On July 16, 2016, Jody Bagnariol and Elisabeth (Lis) Rudolph were stopped in traffic on southbound I-5 at Napavine when they were rear-ended by a driver going 76 miles per hour.
Just before the driver hit the women’s car, her husband in the passenger seat was reportedly taking selfies of the couple.
Bagnariol and Rudolph died the following day from their injuries sustained in the collision.
“You never believe that something like this will happen to you or someone you love,” said Bagnariol’s sister, Gina Bagnariol-Benavides, in a statement. “Putting your cell phone away when you get behind the wheel of a car needs to become as commonplace as putting on your seat belt.”
The dedication of the road sign is scheduled for 12:30 p.m. Sunday off Exit 68 on southbound I-5, near the site of the crash.

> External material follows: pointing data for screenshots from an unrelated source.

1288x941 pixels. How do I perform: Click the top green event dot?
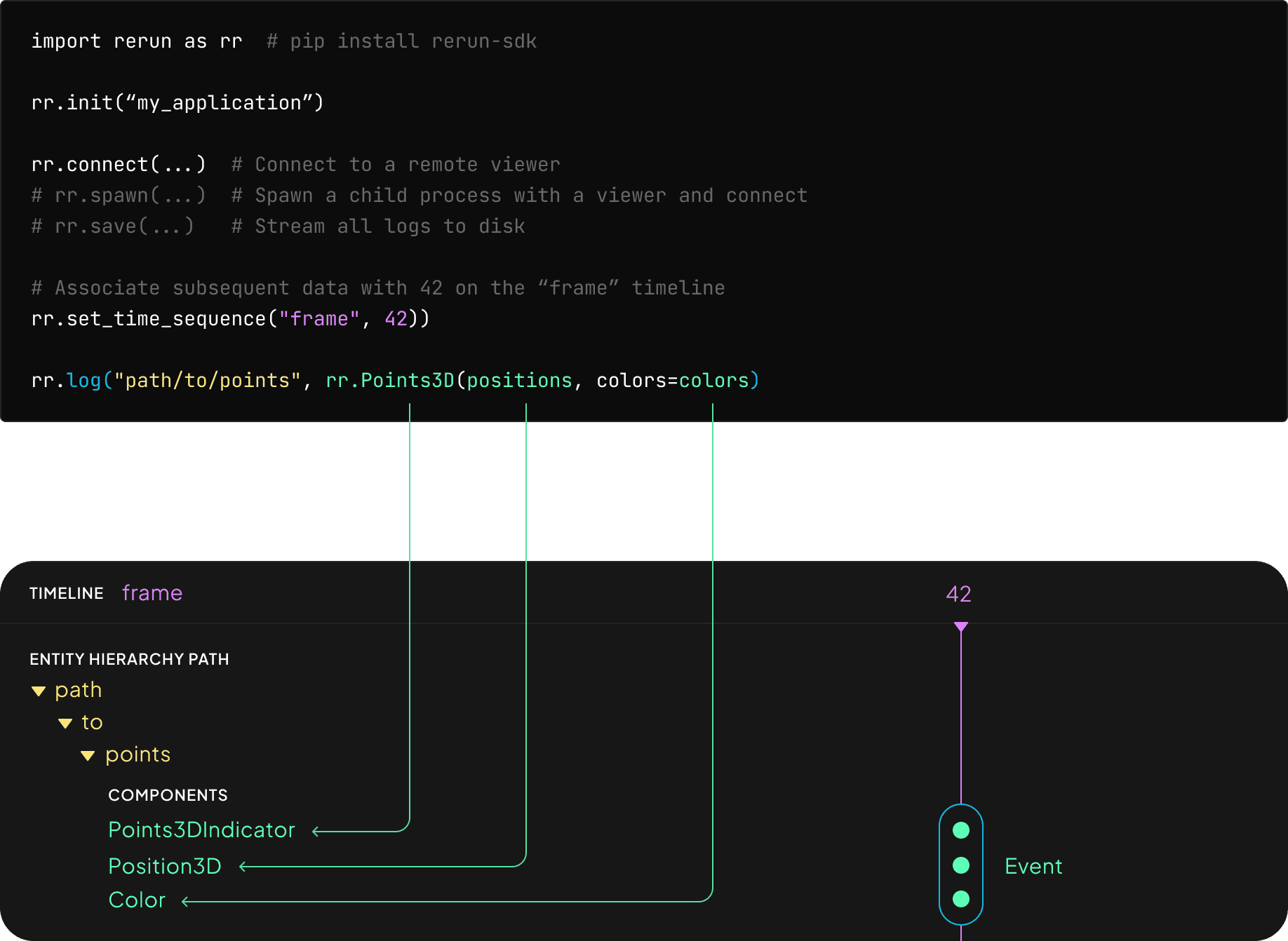(x=961, y=831)
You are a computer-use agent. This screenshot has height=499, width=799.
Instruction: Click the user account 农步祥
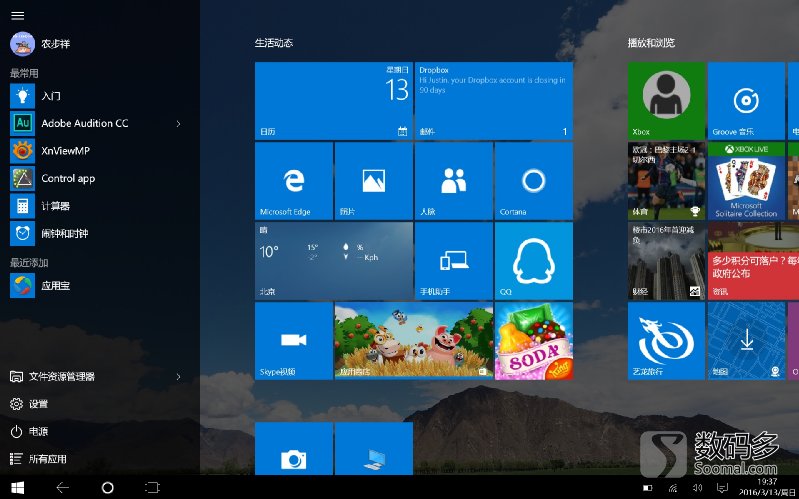(x=55, y=44)
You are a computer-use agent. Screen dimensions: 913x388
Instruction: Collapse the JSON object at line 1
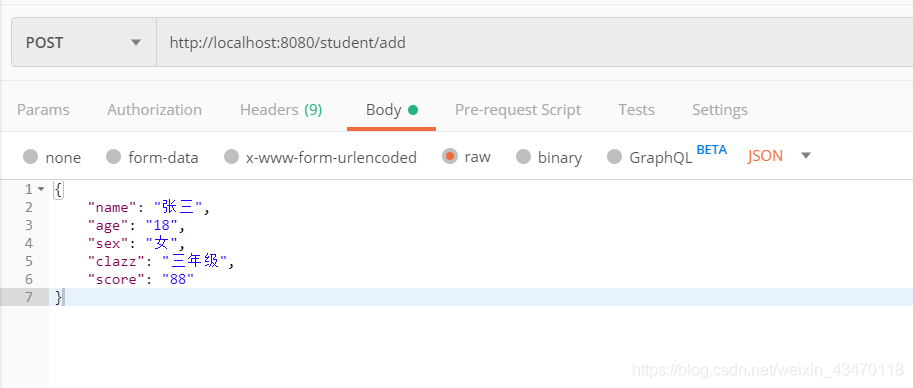(41, 189)
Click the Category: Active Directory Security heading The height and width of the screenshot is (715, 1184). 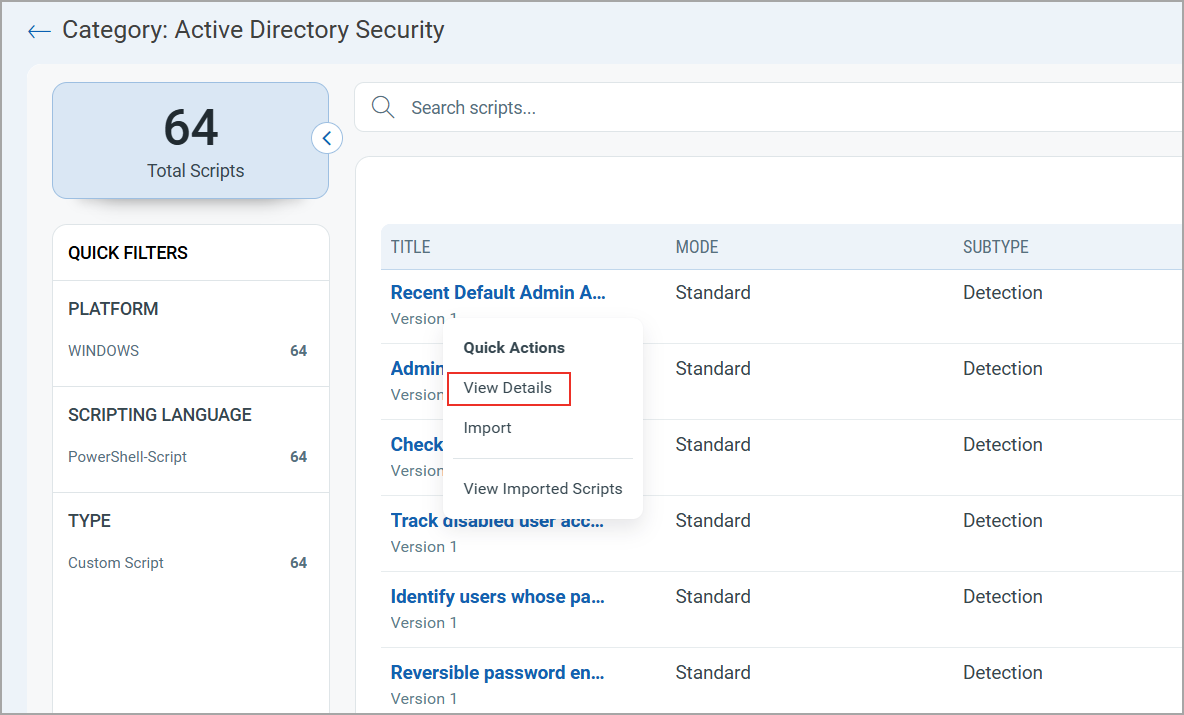(253, 30)
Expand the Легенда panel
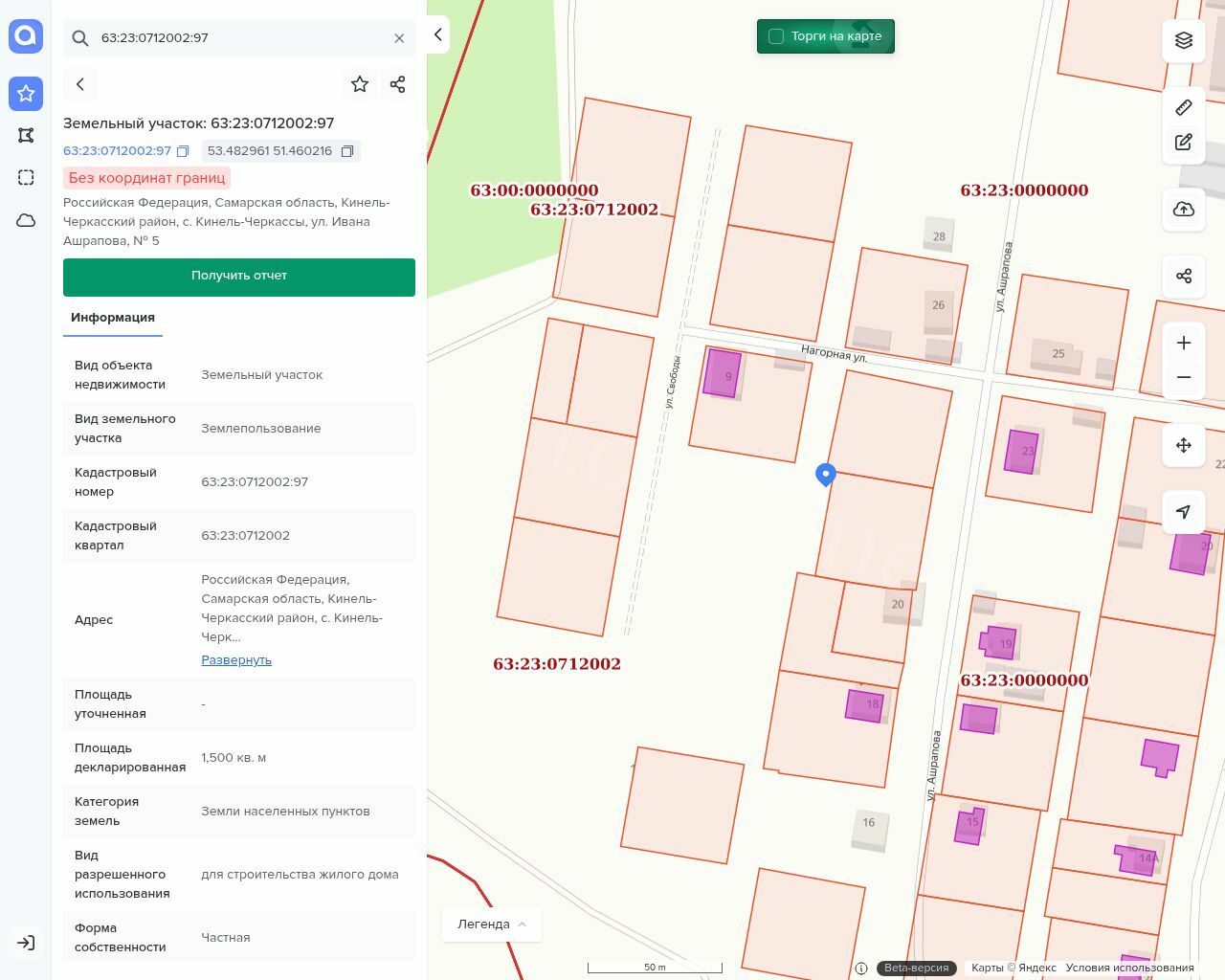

The memorial is scheduled a week in advance of the start date of Washington’s new Driving Under the Influence of Electronics, or E-DUI, Act going into effect.
As of July 23, drivers are prohibited by law of holding their phones while driving.
Drivers may not use hand-held cell phones while they are driving, stopped in traffic or at a stoplight. The law includes the use of tablets, laptops, games or any hand-held electronic devices.
Fatalities from distracted driving increased 32 percent from 2014 to 2015 in Washington, according to Target Zero, and 71 percent of distracted drivers were using a cell phone while driving.
A driver’s first E-DUI ticket will cost $136 and information about the ticket will be available to their insurance company.